Collected data -
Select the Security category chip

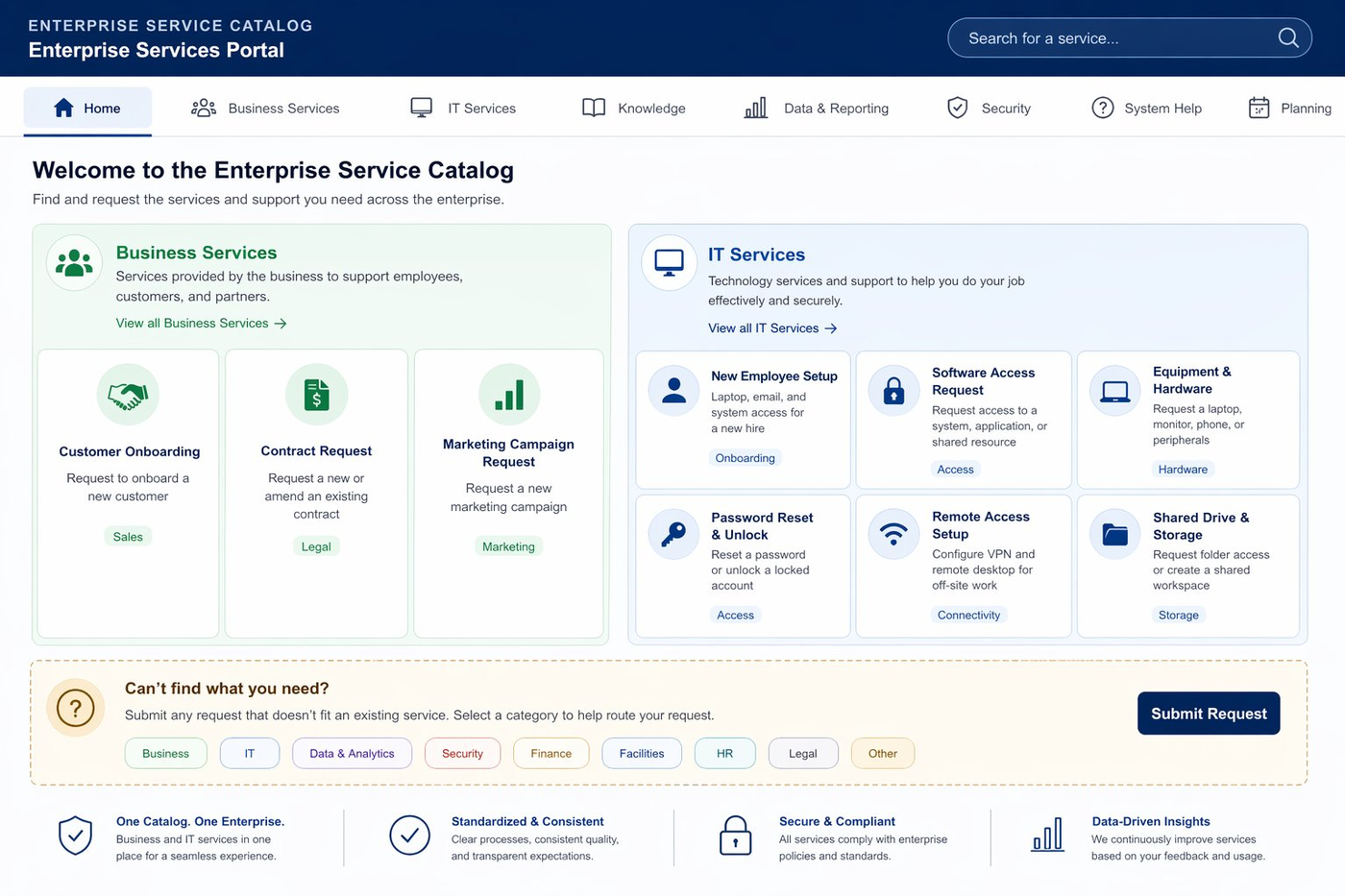pos(462,753)
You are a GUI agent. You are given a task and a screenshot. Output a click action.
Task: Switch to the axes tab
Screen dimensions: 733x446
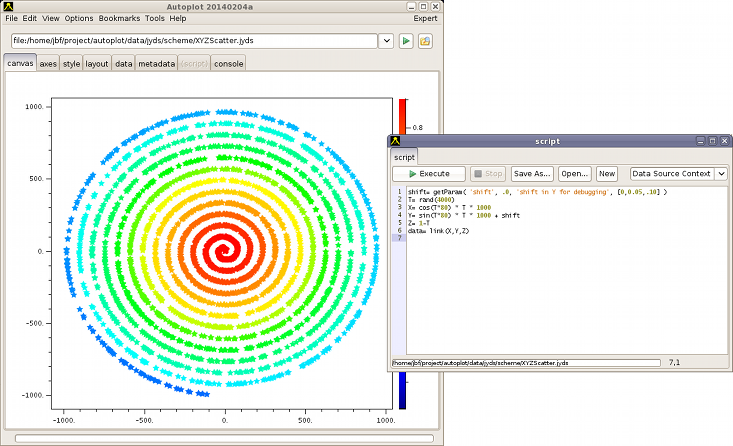tap(48, 64)
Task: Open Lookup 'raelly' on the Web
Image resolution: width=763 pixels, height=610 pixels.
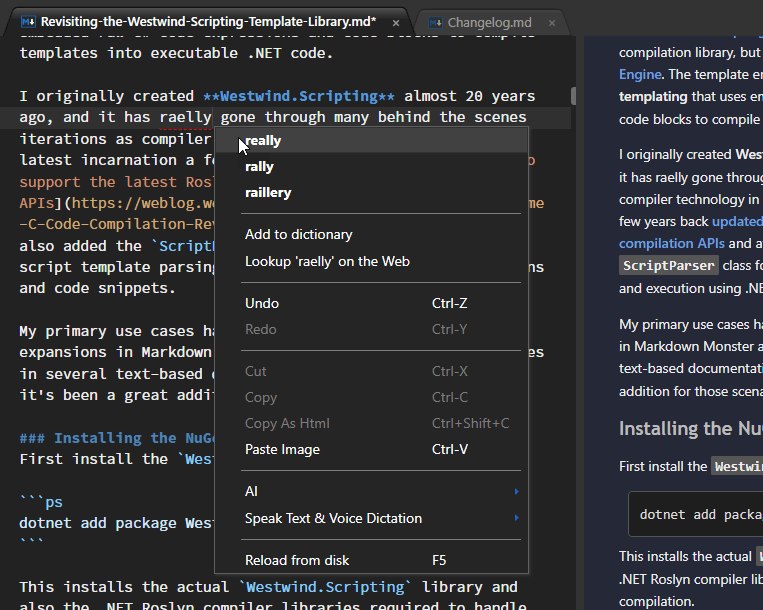Action: (327, 261)
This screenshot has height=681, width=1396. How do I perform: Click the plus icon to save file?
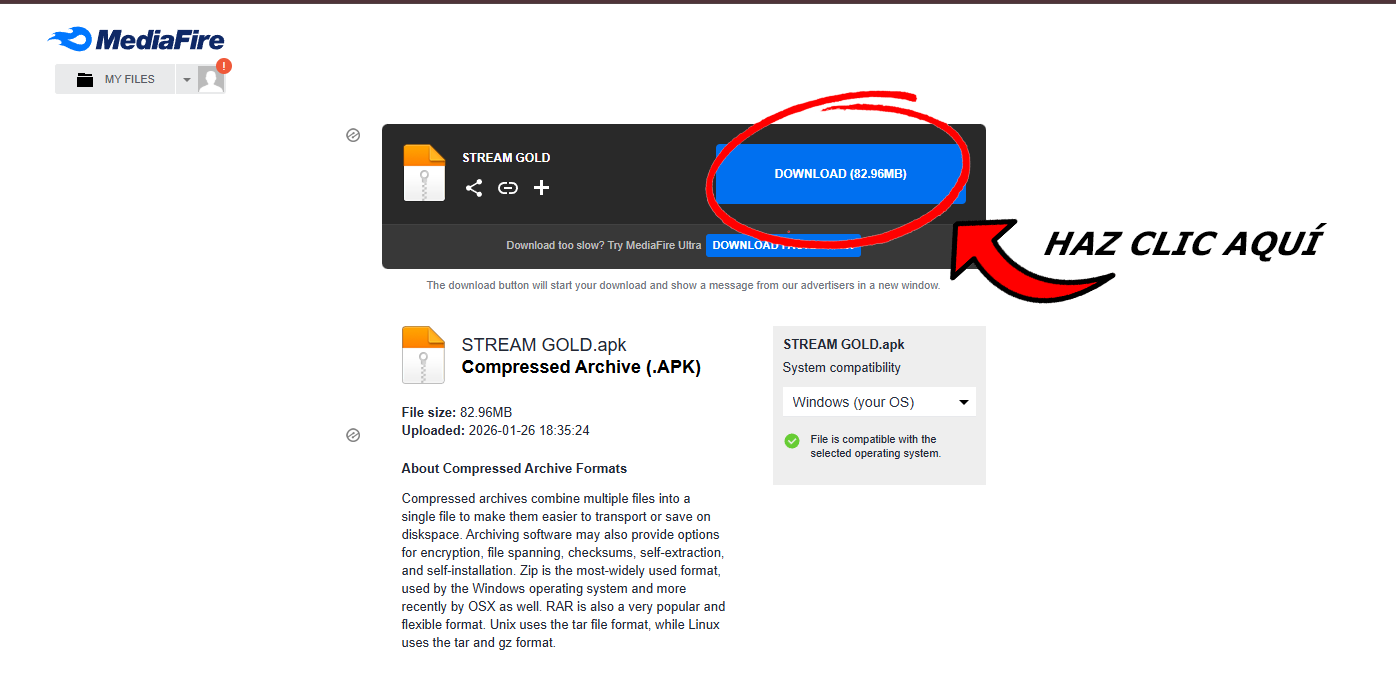(541, 188)
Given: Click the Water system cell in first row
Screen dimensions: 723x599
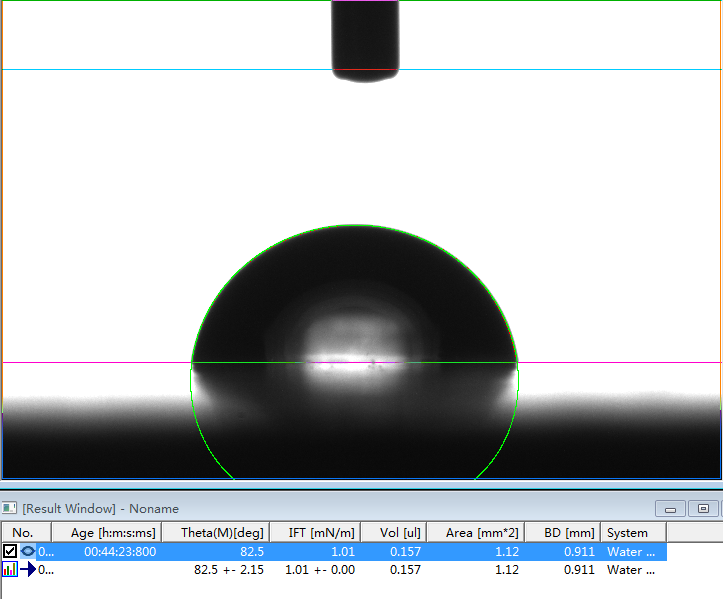Looking at the screenshot, I should 631,551.
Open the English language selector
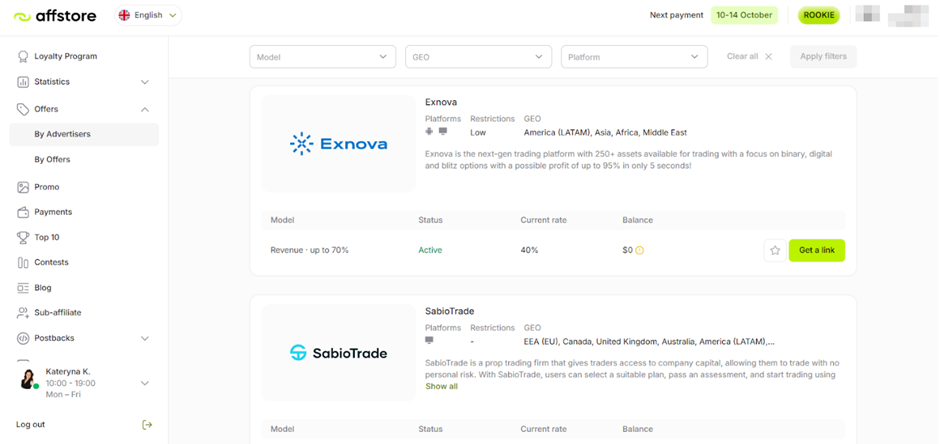The height and width of the screenshot is (444, 940). click(147, 15)
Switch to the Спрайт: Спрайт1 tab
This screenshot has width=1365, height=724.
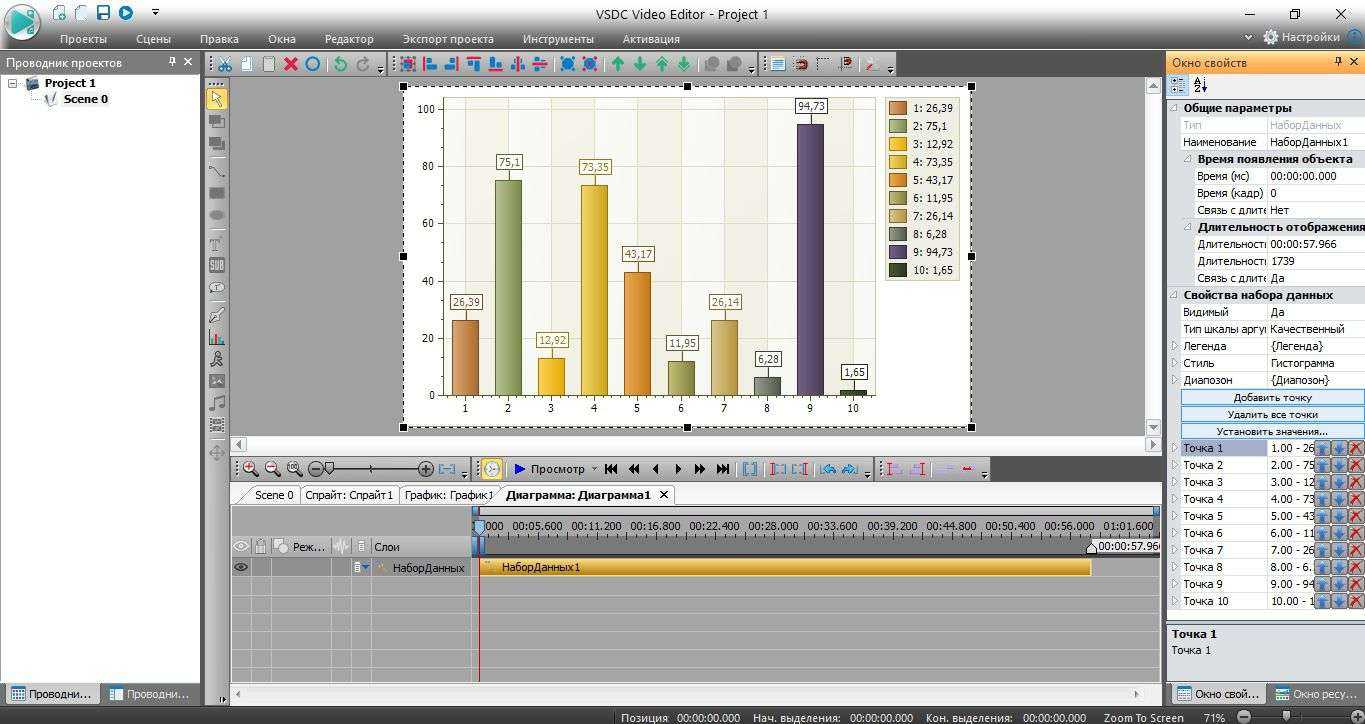tap(349, 495)
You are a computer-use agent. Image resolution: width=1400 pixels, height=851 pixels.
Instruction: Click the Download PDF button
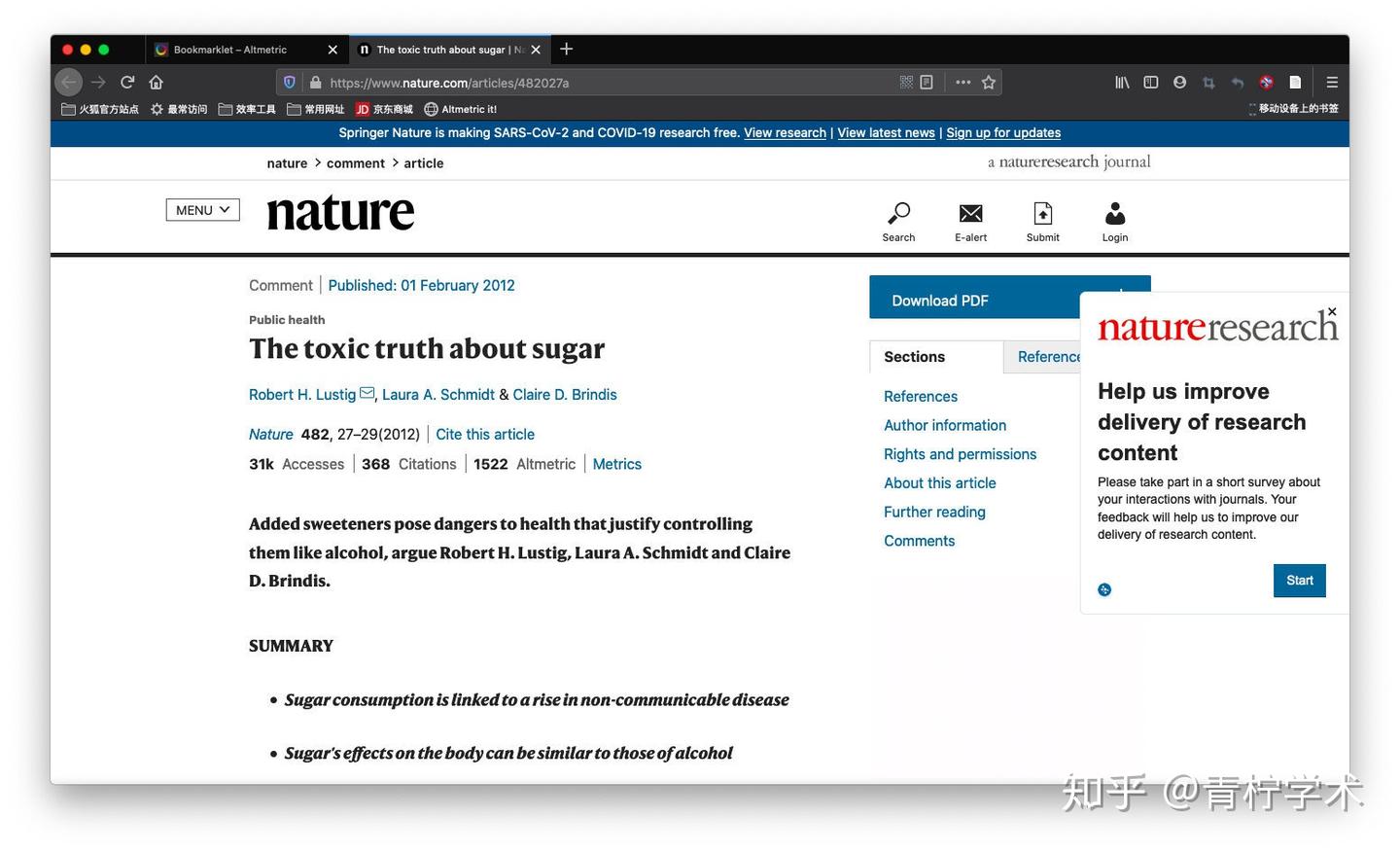click(x=940, y=300)
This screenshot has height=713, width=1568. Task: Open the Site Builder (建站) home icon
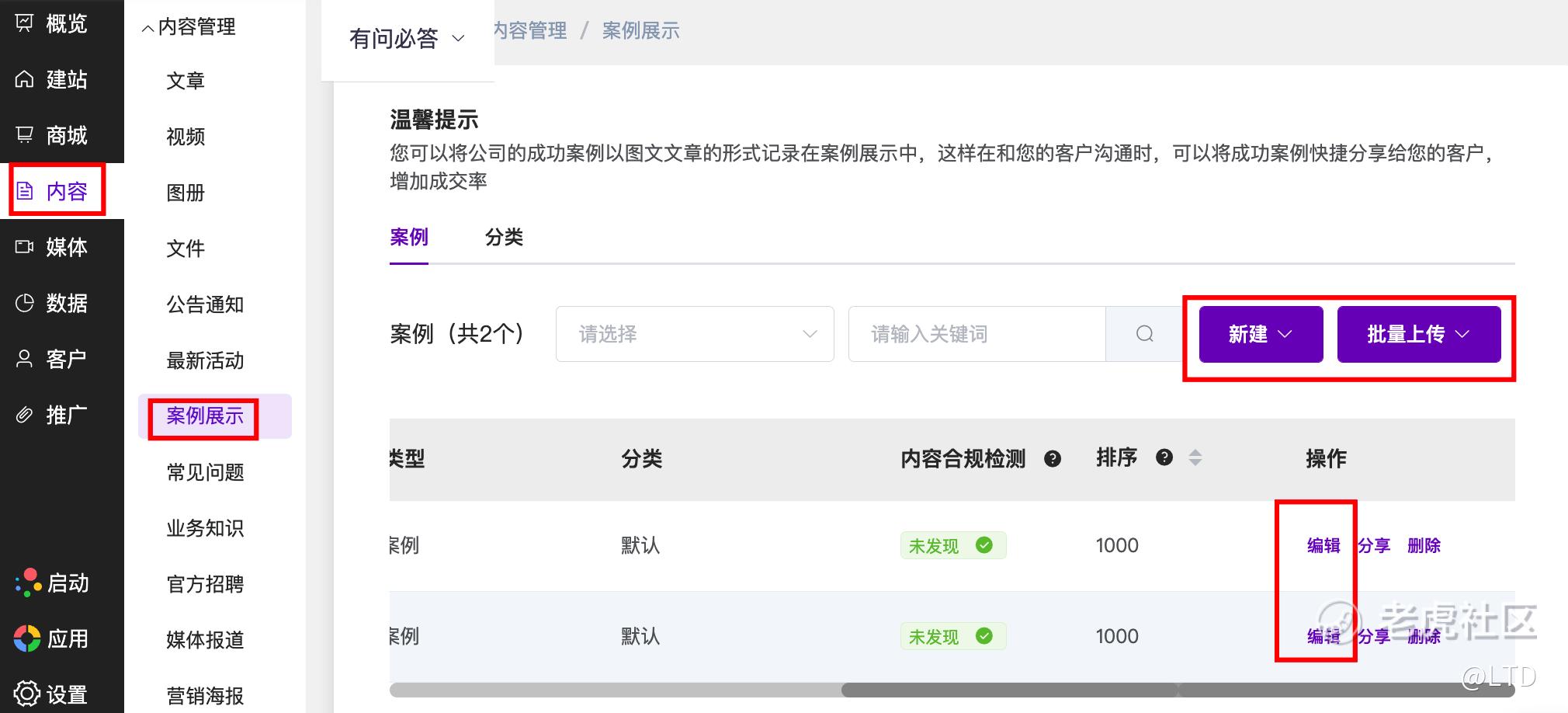coord(25,79)
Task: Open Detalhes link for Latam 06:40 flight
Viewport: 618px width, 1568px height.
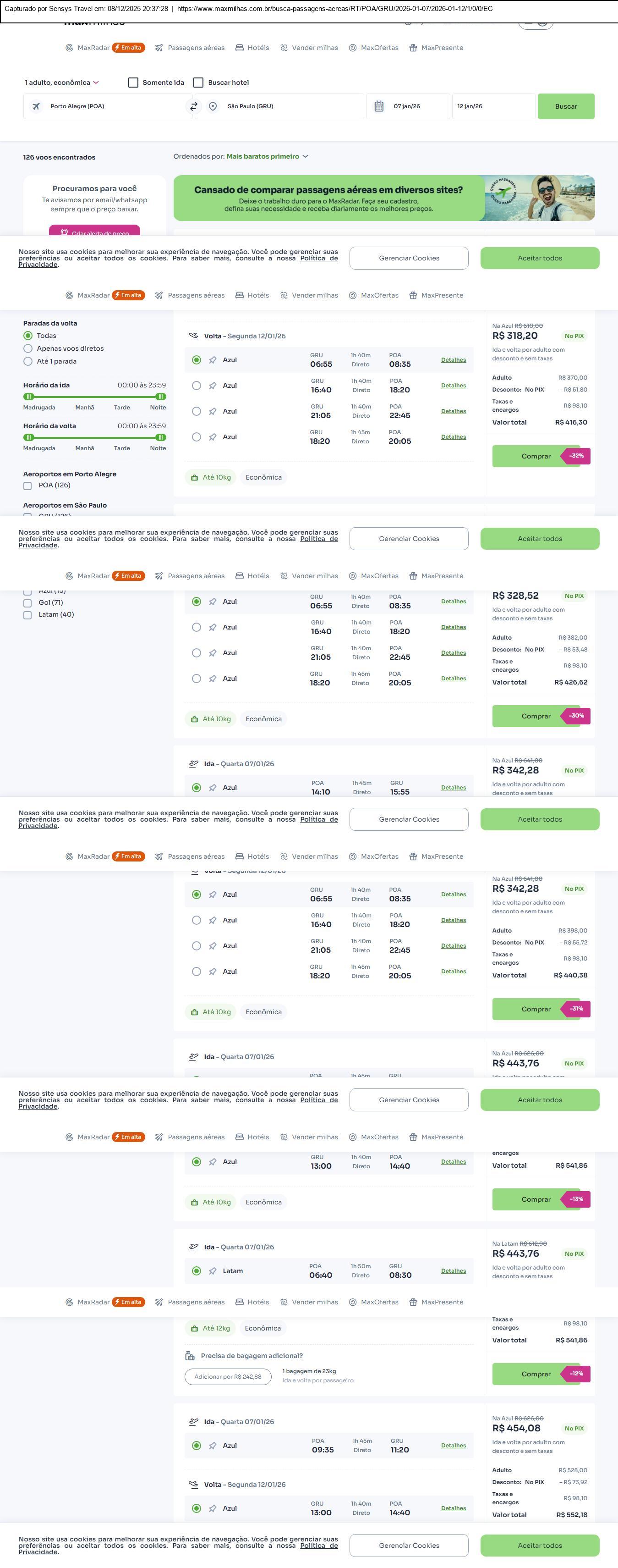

WHAT IS EXPECTED -
Each entry is to be returned precisely as it appears, but the pictures are to be dropped.

ANSWER SECTION -
Select the Security category chip

pos(462,753)
You are a GUI agent. You are given a task and a screenshot. Output a click action.
Task: Switch to the axes tab
Screen dimensions: 733x446
tap(48, 64)
Task: Open Lookup 'raelly' on the Web
Image resolution: width=763 pixels, height=610 pixels.
Action: (327, 261)
This screenshot has height=681, width=1396. How do I perform: Click the plus icon to save file?
(541, 188)
Given: Click the Water system cell in first row
Screen dimensions: 723x599
Looking at the screenshot, I should 631,551.
Open the English language selector
The height and width of the screenshot is (444, 940). click(147, 15)
Switch to the Спрайт: Спрайт1 tab
This screenshot has width=1365, height=724.
tap(349, 495)
You are a computer-use agent. Image resolution: width=1400 pixels, height=851 pixels.
Instruction: Click the Download PDF button
click(x=940, y=300)
This screenshot has height=713, width=1568. Task: Open the Site Builder (建站) home icon
coord(25,79)
Task: Open Detalhes link for Latam 06:40 flight
Viewport: 618px width, 1568px height.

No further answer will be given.